WHAT THE TASK ASKS:
Find where "This screenshot has height=636, width=975." appears in the records below, then return that line and every later line exactly, stopping only at the last line.

THE DATA:

________________

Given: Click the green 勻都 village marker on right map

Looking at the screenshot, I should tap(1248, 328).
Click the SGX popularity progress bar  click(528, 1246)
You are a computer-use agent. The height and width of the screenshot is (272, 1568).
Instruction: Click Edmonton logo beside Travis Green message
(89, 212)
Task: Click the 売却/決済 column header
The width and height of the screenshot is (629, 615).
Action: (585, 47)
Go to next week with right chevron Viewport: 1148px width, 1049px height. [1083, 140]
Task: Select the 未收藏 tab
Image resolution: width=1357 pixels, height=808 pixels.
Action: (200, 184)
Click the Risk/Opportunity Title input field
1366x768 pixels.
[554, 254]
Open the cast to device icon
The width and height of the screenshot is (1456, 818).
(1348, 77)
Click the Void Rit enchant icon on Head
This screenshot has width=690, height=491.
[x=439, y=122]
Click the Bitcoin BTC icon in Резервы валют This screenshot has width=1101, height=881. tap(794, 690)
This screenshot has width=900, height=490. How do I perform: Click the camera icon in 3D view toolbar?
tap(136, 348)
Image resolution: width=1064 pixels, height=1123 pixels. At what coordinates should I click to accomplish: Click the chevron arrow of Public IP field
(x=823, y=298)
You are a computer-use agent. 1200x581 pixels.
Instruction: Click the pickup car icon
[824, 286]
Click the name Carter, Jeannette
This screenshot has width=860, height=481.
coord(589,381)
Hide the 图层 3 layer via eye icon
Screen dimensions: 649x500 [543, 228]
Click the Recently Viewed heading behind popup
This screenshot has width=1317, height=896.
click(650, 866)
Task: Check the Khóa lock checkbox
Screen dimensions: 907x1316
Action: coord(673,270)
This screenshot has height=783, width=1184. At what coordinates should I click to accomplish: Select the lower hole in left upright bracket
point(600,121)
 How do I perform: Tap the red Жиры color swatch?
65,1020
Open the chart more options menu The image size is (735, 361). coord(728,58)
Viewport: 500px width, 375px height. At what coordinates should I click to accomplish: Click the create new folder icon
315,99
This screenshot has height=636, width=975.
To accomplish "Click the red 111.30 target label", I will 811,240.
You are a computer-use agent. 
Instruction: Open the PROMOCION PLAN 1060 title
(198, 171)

________________

RESPONSE:
This screenshot has height=636, width=975.
To accomplish "Click the red 111.30 target label", I will 811,240.
You are a computer-use agent. 
Instruction: Open the PROMOCION PLAN 1060 title
(198, 171)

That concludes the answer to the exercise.